Escribo esta líneas enfundado en una boina estilo Bilbao, de esas que evocan a la Iberia estereotipable y a la también vilipendiada por las conciencias woke, que insisten en repudiar lo baturro en tanto no se ofrezcan sentidas disculpas por la Conquista. Escribo con el gusto de un tema españolísimo y dispuesto a quitarme el tocado.
Serrat está inconforme y a disgusto con el mundo y el tiempo que le tocó vivir recientemente. “Vivimos un tiempo contaminado, hostil, insolidario donde los valores democráticos y morales han sido sustituidos por la avidez del mercado y donde todo tiene un precio”, sentencia el natural del Poble Sec, quien anhelaba hace mucho en su canción Seria fantàstic “que todo fuera como está mandado y que no mande nadie”.

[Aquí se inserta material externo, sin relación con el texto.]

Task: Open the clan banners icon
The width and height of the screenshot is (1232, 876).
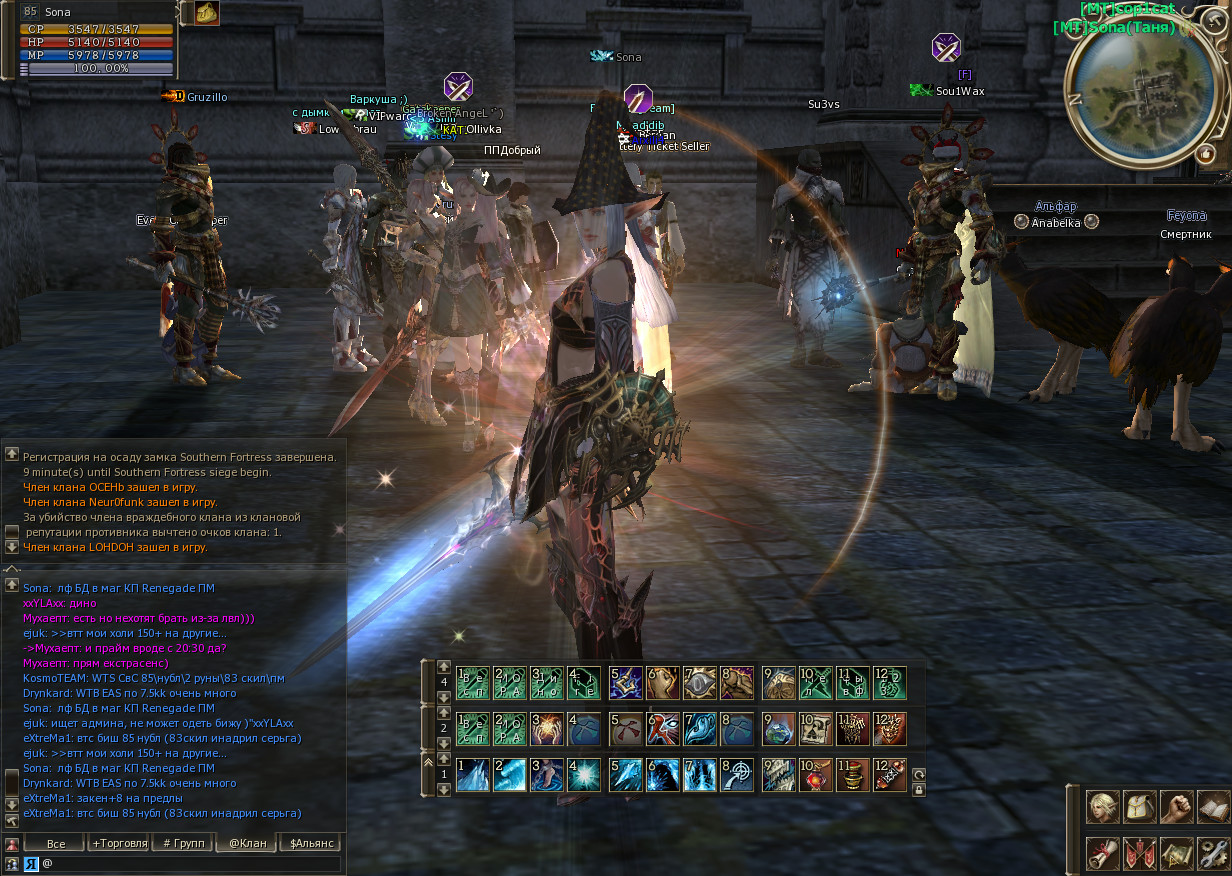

En catalán y luego en “buen Castilla”, sostenía lo fantástico de que no perdieran siempre los mismos, que la fuerza no fuera la razón y que todos resultáramos hijos de Dios. Desde luego el cancionero de Joan Manuel se nutre de otras voces que le cantan a la libertad, la justicia y la humanidad, y ese es el motivo de su homenaje. Joan Manuel ha sido galardonado con el Premio Princesa de Asturias y la ocasión no pudo ser más justa.
Hace años, cuando Leonard Cohen recibió la mayor condecoración del gobierno español en materia cultural, la escritora Sara Sefchovich publicó un artículo en la Revista de la Universidad de México titulado “Un príncipe para el sacerdote”. En él refería la vocación monacal del canadiense y el legado que desde la literatura y, sobre todo, desde la música se había prodigado gracias al talento del que fuera, además de cantautor, monje budista.
En tiempos en los que hace falta llamarle a la cosas por su nombre, como sugiere Serrat, se vuelve imprescindible el intento por no ser ajenos a una realidad cruenta y deshumanizante. De ahí la importancia de quienes alzan la voz para reconocer (con el sombrero fuera de su sitio) a esos fulanos que, a juicio de Sabina, tendrían que estar prohibidos.
El primo de todos, Joaquín dixit, alquimista curandero de heridas a punta de canciones, cuyo corazón tiembla en la garganta al cantar y que es loco hidalgo sin temor a gigantes o a molinos. Como el Flaco de Úbeda, yo de joven también quisiera ser como es mi primo Joan Manuel. El Nano, ese que antes que nada es partidario de vivir.